Hacker News new | ask | show | jobs
by tansey 3800 days ago
It seems like most of these complaints center around the idea of the inherent subjectivity of the prior. In cases like astronomy and other hard sciences, the prior reflects actual scientific knowledge and is not really subjective at all. In cases where we don't have that kind of evidence, empirical Bayes methods work very well by just peaking at some subset of the data and finding a good point estimate for the prior.

I'm also not sure why the OP thinks that calculating the normalizing constant is a huge issue. Most of the time you rarely need it since you're likely going to end up doing an MCMC or some other sampling method for the posterior, in which case you only need proportionality.

There are lots of problems with Bayesian methods in practice, but most of them revolve around the scalability of modern methods to massive data sets and very complicated models. Many Bayesians tend to think that it's absolutely crucial to quantify uncertainty and that the added computational cost and human effort is worthwhile. In practice, point estimate methods to find MAP or even just maximum likelihood values work really well for most problems.

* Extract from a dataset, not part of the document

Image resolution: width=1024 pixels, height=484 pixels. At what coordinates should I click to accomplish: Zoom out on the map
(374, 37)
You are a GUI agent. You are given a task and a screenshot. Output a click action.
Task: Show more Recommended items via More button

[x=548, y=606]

If you look at the trend in most machine learning, for instance, generally people find a cool way to solve some problem with good performance (e.g. SGD + Deep Nets), then some Bayesian lab spends a few years trying to interpret everything as a generative model and coming up with a clever way to sample everything (e.g. Lawernce Carin's lab at Duke has done a lot of this work in Deep Bayesian Nets). The end result is usually better, but by then most people have moved on to a newer problem and the appeal of getting a marginal boost in performance is harder for me to see. The Bayesian nonparametrics crowd has historically done a pretty good job of hitting a sweet spot of compromise on this by keeping a Bayesian view but still (usually) treating everything as an optimization problem first (e.g. variational inference methods).

3 comments

It's odd to complain specifically about subjectivity of the prior when the likelihood is often just as subjective. Gelman puts this well here:

http://andrewgelman.com/2015/01/27/perhaps-merely-accident-h...

It seems like your attitude towards statistical errors is largely going to depend on the risk of making bad predictions.

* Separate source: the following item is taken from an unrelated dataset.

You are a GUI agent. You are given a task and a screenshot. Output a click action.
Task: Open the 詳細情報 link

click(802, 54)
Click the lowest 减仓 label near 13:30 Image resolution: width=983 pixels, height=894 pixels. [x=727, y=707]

For example, the problem with the denominator containing "unknown unknowns" isn't much of an issue if you're searching photographs or optimizing ad revenue. It's much more important for something safety-related like building an airplane or a driverless car.

Finance is in the middle: not directly safety related, but modeling tail risk the wrong way could bankrupt the company.

> I'm also not sure why the OP thinks that calculating the normalizing constant is a huge issue. Most of the time you rarely need it since you're likely going to end up doing an MCMC or some other sampling method for the posterior, in which case you only need proportionality.

Right, and when doing Bayesian model selection the evidence drops out of the problem completely. All you need are the priors and the likelihoods.

The claim that ~H is "not itself a valid hypothesis" is dubious. If H is the hypothesis that a certain continuous parameter has a value in the range [a, b], then it's perfectly obvious what ~H means.

Of course it's possible to choose a vague, overly broad hypothesis, but a frequentist analysis of such a hypothesis is going to be just as bad as a Bayesian analysis. "Garbage in, garbage out" is true no matter what tool you use.